En douce, Élizabeth Martichoux légitime encore un peu plus Emmanuel Macron, en escamotant complètement que beaucoup de ceux qui ont voté pour lui, l’on fait surtout pour éviter Marine Le Pen (vous vous souvenez le grand truc du vote utile, là nous sommes dans l'après vote utile, on polarise sur le 51% en oubliant 51% de quoi). C’était pourtant il y a seulement quelques jours et notre médiacrate a déjà oublié. Ce faisant Élizabeth Martichoux sous-entend l’existence d’un vote d’adhésion massif à la refonte du Code du travail. Re-message livré.

Restez chez vous, y'a pas de problème

Urgence, bon sens, légitimité… vous la sentez là, la journaliste.? Non parce qu'on a un peu le sentiment qu'Élizabeth Martichoux nous invite à éviter de réfléchir, non.?

Heureusement, le médecin Jean-Luc Mélenchon est là. Il va pouvoir appliquer son traitement anti-macronite, ici en trois injections, et lui expliquer comment fonctionne notre démocratie. Fonctionnement qui, il faut bien le constater, n’est pas toujours compatible avec la macronite généralisée du monde médiatique dont fait partie notre journaliste. Le passage est particulièrement jouissif, pour nous et pour Jean-Luc Mélenchon qui boit du petit lait.

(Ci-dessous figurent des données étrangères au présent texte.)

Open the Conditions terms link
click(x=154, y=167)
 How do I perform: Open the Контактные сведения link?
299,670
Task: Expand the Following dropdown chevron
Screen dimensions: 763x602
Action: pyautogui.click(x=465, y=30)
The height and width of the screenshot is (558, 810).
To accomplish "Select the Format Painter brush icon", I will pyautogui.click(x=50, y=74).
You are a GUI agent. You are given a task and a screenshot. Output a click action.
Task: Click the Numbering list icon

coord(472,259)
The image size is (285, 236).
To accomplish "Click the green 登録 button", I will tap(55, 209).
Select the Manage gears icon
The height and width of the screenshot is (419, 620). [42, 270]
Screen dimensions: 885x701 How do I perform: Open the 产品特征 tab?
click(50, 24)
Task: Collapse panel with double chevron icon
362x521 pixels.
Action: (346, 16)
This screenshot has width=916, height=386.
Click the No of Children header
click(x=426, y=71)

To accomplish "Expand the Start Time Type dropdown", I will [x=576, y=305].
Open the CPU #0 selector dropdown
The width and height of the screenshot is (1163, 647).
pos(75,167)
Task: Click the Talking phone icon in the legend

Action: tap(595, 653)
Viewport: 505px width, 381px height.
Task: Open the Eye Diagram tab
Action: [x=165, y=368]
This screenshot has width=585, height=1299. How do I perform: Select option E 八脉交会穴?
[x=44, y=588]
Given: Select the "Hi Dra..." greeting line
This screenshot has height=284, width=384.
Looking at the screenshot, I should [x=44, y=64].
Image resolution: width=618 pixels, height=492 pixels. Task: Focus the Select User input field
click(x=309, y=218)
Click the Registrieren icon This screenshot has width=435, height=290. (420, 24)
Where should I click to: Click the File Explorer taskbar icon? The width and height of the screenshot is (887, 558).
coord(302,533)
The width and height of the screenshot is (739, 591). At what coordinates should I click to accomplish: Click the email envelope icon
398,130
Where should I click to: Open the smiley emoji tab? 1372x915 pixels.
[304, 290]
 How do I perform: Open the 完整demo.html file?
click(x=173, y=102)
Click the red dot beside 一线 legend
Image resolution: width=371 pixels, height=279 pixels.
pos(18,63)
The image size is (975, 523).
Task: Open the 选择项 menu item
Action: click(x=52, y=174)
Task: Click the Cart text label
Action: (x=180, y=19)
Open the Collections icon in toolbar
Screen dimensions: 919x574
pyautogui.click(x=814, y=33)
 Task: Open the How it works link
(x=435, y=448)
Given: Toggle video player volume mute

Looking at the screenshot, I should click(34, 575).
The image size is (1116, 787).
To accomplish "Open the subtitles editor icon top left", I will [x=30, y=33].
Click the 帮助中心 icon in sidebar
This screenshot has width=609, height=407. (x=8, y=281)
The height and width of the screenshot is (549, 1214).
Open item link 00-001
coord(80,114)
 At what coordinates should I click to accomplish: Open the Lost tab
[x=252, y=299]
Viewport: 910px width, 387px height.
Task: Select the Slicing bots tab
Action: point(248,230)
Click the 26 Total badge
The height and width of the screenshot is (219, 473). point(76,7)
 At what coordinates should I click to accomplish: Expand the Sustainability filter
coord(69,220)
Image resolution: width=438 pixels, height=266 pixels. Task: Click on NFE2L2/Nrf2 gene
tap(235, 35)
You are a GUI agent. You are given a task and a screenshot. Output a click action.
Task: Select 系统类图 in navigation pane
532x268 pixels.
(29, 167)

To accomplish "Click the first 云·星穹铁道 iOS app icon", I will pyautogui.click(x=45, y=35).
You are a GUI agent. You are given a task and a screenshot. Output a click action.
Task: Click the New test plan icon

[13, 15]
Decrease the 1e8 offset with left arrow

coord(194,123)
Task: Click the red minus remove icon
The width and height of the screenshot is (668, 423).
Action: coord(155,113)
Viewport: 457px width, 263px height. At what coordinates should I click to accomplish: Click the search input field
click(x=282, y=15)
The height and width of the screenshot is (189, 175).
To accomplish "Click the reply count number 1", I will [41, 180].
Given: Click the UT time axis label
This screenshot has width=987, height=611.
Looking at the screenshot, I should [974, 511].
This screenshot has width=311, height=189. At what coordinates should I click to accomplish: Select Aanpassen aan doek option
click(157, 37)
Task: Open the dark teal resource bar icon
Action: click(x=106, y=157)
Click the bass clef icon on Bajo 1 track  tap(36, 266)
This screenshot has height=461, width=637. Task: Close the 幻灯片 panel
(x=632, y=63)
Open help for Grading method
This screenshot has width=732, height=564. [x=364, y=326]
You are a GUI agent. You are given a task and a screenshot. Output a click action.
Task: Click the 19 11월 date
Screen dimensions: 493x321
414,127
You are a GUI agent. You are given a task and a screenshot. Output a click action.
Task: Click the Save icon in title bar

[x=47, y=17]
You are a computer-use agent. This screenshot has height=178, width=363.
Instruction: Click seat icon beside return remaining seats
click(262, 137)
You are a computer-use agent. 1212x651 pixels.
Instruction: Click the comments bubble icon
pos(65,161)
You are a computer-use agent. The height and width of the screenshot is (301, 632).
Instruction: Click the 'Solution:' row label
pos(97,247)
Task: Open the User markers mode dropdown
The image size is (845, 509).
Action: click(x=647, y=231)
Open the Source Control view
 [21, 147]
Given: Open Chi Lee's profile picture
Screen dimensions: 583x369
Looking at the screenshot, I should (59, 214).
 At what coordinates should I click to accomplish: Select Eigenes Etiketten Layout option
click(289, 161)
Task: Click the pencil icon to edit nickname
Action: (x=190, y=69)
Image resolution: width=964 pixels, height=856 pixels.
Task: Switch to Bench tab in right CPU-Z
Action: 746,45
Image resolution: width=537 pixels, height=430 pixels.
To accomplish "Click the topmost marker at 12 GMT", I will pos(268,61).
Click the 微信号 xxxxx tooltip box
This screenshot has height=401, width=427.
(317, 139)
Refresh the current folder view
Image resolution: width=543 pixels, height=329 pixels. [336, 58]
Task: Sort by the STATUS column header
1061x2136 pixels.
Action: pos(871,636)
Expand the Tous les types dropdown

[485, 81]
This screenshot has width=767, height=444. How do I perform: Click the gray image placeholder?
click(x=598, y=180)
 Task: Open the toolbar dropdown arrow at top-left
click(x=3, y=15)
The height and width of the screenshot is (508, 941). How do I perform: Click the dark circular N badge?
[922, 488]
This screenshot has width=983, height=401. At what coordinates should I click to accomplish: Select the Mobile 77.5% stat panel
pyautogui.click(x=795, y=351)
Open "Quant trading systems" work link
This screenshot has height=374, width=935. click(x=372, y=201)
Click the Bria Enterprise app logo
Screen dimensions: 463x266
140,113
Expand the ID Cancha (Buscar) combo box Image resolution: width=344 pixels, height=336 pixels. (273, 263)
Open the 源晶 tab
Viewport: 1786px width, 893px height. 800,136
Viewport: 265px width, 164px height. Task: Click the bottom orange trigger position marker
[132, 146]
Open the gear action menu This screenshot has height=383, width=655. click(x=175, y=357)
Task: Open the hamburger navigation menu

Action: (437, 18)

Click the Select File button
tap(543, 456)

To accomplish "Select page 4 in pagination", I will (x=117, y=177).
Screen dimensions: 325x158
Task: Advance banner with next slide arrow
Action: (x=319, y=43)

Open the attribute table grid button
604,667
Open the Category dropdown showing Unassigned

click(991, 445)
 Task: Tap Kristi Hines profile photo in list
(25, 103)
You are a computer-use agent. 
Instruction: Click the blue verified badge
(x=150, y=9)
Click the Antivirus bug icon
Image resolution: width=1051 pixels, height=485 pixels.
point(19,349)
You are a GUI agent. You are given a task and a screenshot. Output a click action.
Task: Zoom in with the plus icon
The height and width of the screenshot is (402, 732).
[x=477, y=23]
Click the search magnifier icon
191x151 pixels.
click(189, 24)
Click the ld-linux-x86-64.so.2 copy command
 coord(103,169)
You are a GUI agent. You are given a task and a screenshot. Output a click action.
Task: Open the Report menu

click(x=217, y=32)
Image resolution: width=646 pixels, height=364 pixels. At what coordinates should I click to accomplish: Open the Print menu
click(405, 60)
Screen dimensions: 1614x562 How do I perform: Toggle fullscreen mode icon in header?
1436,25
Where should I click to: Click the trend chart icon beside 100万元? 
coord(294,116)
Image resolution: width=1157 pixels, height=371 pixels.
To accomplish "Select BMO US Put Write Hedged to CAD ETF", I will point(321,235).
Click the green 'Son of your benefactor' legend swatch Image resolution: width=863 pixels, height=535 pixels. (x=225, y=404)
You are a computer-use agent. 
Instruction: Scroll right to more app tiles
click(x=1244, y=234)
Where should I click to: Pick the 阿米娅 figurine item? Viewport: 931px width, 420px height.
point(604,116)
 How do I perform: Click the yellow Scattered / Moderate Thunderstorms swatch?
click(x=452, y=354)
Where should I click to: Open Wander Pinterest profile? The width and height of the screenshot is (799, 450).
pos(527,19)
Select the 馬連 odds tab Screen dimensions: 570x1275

Comme un chat qui joue avec une souris, lui, l’amène exactement là où il veut, elle, sous l’emprise de sa macronite, est incapable de lui échapper. La démonstration est implacable. Du grand art.

Voici l'extrait du dialogue, que vous pouvez entendre (et voir) avec le lien ci-dessous.

Première injection de verum à 3"00'
— Madame Martichoux, s'exclame Jean-Luc Mélenchon, les gens qui vous entendent apprennent quelque chose qui est très important et c’est important que vous l’assumiez, je ne dis pas vous, mais que l’assument ceux qui l’on fait : donc ceux qui votaient pour Monsieur Macron au deuxième tour de l’élection présidentielle votaient pour l’abrogation du Code du travail, c’est bien ce que vous nous dites.?
— Non, je n’ai pas tout à fait dit ça, j’ai dit qu’il a été élu, ce qui lui donne…
— …ne lui donne aucun droit particulier…
— Une légitimité, et ce n’est pas parce qu’il a été élu face au Front national au deuxième tour qu’il est condamné à l’immobilisme jusqu’à ce qu’il sache ce qu’est le rapport de force à l’Assemblée. Vous êtes d’accord.?

Deuxième injection de verum à 3"35'
— Mais pas du tout je ne suis pas d’accord, répond Jean-Luc Mélenchon, c’est un régime parlementaire dans lequel nous vivons (…), mais non il faut attendre que l’Assemblé soit élue pour prendre des décisions.
— donc, vous dites ne rien faire avant le 18 juin sous prétexte que l’élection a été ce qu’elle a été.?

Troisième injection de verum à 3"52'
— Sous prétexte.!?! interroge Jean-Luc Mélenchon franchement incrédule.
— Au prétexte de…
— Mais attendez, vous appelez ça un prétexte une élection.? Mini silence accablant. Mais pas du tout, bien sûr que non, qu’il a droit de ne rien faire. Parce que tant que l’Assemblée n’est pas là, la loi ne peut pas s’appliquer Madame Martichoux, re mini silence accablant. Je suis désolé de vous dire qu’on n’abrogera pas le Code du travail, sur le perron de l’Élysée, en disant, bon bah écoutez maintenant le Code du travail c’est fini. Pardon, il y a deux ou trois formalités qui s’appellent le vote. D’abord celui des Français, parce que pourquoi sommes-nous en train de discuter tous les deux à cet instant, c’est pour éclairer leur décision3… Il y a des élections législatives et ils ne sont pas obligés de donner les pleins pouvoirs à Monsieur Macron. Supposez que se retrouvent les 7 millions de personnes qui ont votés pour moi à la Présidentielle, dans les législatives, pour voter pour des candidats de la France Insoumise, ce n’est pas Monsieur Macron qui gagne l’élection, c’est moua.! CQFD.!


1 Nous sommes donc pendant la campagne des législatives qui suit l’élection d’Emmanuel Macron.

2 Diagnostic and Statistical Manual of Mental Disorders

3 Et non pas faire passer le message de la macronite.